Currarino syndrome associated with an isolated 7q terminal deletion in Korea: a case report
Jin Hee Jung, Juiee Jeong, Sung Hyun Kim

TL;DR
A rare genetic disorder involving a deletion on chromosome 7 was identified in a Korean girl with Currarino syndrome symptoms.
Contribution
This is the first reported case in Korea of Currarino syndrome caused by an isolated terminal 7q deletion.
Findings
A 9-month-old girl presented with the complete Currarino syndrome triad.
Chromosomal microarray analysis identified a 12 Mb deletion at 7q35 to 7q36.3.

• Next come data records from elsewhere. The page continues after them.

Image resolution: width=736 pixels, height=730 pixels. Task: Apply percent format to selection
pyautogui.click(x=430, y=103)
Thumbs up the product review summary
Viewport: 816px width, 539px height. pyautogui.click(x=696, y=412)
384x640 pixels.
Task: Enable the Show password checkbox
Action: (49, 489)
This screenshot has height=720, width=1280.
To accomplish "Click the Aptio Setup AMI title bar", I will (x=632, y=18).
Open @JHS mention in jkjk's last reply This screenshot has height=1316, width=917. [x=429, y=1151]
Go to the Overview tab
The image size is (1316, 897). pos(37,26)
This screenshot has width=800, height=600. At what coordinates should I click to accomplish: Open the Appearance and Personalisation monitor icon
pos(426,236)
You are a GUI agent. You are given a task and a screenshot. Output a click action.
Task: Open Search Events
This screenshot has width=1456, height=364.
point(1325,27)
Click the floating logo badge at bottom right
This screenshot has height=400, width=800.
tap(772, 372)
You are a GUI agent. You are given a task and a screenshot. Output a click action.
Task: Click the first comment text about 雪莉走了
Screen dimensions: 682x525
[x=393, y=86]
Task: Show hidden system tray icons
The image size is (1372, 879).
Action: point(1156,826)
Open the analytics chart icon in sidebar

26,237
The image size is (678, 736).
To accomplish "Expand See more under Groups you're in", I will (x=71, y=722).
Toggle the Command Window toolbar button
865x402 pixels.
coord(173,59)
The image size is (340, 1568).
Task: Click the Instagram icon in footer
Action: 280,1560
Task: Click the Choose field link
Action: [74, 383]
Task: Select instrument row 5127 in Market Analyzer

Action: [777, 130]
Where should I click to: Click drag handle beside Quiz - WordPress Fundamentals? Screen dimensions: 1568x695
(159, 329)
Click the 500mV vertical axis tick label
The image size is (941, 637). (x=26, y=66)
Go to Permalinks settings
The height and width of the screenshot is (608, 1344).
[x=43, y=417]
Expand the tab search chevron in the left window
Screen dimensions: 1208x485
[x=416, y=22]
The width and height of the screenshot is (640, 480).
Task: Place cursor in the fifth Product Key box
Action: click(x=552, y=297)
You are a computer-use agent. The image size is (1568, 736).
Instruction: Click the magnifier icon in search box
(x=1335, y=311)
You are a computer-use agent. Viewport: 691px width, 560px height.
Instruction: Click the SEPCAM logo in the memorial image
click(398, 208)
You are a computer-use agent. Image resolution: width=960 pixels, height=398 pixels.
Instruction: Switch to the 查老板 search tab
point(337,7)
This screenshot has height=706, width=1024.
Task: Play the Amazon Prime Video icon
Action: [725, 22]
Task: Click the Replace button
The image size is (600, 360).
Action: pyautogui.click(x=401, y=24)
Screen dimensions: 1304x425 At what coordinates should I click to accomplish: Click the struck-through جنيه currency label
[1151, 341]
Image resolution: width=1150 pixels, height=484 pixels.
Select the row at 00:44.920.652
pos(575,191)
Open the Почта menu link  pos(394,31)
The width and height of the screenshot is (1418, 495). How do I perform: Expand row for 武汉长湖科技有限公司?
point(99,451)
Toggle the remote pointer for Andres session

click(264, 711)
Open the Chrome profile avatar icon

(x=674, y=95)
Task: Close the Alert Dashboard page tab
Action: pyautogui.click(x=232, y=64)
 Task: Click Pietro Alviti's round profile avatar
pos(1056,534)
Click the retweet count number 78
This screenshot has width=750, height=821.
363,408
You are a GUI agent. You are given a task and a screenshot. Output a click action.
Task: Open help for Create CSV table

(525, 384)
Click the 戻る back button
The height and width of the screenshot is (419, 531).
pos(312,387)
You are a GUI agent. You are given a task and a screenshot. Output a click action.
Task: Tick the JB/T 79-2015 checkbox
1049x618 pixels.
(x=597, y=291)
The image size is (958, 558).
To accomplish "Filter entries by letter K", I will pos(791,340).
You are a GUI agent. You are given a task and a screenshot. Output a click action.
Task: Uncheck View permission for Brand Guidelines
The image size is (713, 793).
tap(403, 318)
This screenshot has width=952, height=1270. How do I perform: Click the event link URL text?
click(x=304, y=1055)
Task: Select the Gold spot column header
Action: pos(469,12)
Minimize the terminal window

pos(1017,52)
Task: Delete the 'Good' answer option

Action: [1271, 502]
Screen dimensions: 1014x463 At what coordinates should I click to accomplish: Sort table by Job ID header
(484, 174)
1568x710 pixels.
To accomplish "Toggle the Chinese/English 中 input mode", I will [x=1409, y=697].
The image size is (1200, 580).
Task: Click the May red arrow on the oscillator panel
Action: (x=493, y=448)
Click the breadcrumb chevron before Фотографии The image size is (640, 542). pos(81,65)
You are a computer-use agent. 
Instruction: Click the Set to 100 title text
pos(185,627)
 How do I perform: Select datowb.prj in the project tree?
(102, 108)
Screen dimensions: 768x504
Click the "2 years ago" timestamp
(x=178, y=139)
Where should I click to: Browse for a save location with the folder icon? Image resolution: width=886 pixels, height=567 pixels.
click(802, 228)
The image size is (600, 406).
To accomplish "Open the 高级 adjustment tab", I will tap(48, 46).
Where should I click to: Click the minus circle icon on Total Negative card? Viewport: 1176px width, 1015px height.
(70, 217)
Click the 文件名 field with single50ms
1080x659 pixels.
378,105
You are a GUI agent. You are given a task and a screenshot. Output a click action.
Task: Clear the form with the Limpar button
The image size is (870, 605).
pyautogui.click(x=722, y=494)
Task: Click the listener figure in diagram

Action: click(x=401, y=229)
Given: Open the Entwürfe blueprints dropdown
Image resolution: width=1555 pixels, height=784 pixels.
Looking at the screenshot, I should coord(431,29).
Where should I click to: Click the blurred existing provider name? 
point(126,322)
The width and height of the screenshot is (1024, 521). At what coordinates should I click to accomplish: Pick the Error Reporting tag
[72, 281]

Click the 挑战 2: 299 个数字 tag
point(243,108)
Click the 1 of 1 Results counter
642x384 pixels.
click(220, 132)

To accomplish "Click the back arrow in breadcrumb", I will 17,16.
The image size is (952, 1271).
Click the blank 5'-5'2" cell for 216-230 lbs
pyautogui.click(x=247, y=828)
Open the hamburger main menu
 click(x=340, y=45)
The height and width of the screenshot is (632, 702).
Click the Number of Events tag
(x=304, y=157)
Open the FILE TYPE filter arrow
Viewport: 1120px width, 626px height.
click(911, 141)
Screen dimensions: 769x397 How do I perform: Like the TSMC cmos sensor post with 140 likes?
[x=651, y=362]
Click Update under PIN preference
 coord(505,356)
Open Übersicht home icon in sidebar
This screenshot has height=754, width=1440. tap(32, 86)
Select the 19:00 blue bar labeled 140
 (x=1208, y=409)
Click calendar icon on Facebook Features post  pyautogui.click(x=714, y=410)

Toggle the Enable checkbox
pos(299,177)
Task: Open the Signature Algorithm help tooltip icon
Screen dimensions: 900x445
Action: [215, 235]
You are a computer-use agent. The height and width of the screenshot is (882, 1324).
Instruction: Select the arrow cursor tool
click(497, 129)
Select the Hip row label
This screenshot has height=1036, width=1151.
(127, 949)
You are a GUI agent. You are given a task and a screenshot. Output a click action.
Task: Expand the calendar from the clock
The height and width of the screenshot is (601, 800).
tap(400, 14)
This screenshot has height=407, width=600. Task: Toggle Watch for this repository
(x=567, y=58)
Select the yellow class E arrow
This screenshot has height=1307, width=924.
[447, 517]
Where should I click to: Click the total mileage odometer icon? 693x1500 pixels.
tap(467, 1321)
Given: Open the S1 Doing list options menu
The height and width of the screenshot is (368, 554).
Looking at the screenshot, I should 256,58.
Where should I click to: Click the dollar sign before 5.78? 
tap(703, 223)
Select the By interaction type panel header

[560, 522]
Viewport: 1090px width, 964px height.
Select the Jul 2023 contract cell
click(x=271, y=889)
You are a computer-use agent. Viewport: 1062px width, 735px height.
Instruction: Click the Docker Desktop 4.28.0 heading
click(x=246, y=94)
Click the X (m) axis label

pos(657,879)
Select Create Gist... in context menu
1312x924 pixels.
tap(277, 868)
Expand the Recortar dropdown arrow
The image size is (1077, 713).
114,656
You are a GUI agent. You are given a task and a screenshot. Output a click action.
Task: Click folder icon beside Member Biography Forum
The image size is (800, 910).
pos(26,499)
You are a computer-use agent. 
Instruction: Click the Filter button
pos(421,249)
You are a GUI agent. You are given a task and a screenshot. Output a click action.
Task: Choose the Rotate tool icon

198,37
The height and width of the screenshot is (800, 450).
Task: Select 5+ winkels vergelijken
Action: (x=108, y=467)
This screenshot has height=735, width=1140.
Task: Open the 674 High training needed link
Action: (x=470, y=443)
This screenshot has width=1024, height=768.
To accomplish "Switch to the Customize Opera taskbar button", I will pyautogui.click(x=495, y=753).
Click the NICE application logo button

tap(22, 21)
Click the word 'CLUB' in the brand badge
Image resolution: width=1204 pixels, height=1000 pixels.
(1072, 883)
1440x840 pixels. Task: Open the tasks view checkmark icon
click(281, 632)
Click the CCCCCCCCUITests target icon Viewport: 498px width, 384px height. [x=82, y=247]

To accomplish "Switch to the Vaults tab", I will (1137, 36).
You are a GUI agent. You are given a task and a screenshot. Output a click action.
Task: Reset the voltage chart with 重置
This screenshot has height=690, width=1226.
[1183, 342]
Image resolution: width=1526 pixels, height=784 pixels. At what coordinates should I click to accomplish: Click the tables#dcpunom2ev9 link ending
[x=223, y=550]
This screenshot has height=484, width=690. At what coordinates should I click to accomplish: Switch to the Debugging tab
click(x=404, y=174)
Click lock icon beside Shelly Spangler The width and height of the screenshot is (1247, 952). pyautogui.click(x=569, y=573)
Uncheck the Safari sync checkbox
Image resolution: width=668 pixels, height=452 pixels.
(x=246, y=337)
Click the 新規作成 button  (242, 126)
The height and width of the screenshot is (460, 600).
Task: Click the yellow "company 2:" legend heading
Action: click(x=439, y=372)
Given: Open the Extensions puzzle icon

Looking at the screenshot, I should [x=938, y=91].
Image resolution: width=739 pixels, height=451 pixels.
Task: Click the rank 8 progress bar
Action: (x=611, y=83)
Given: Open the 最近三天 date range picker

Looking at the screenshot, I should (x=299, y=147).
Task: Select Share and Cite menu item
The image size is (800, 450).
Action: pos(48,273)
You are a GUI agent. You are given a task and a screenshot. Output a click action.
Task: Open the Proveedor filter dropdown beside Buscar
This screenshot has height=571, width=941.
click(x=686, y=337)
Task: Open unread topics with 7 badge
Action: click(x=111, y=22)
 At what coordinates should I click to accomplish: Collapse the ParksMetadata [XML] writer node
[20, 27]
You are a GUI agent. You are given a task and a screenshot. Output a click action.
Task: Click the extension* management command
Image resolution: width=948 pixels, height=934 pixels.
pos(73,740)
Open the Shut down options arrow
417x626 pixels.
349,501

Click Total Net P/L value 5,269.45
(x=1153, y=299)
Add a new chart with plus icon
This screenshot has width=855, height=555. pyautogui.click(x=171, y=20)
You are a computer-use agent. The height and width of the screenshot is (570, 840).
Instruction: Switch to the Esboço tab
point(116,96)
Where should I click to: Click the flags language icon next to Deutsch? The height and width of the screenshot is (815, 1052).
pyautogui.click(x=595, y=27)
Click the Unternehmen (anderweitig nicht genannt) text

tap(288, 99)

This case represents the first isolated 7q terminal deletion causing Currarino syndrome in Korea.
Abstract
The 7q terminal deletion syndrome is a rare genetic disorder caused by the deletion of the long arm of chromosome 7 between 7q32 and 7q36.3. It is characterized by various clinical symptoms, such as abnormal facial features and impaired mental and physical development. Currarino syndrome is defined by a triad of sacral bone defects, anorectal malformations, and presacral masses and is often associated with mutations in the MNX1 gene located at 7q36.3. Only a few cases of 7q terminal deletion syndrome have been reported in Korea. In one of these familial cases, Currarino syndrome was associated with a complex chromosomal rearrangement involving a 7q deletion and an 8q duplication. However, to our knowledge, cases of isolated 7q terminal deletions without other structural chromosomal abnormalities have not been described in the literature. We report the case of a 9-month-old girl who…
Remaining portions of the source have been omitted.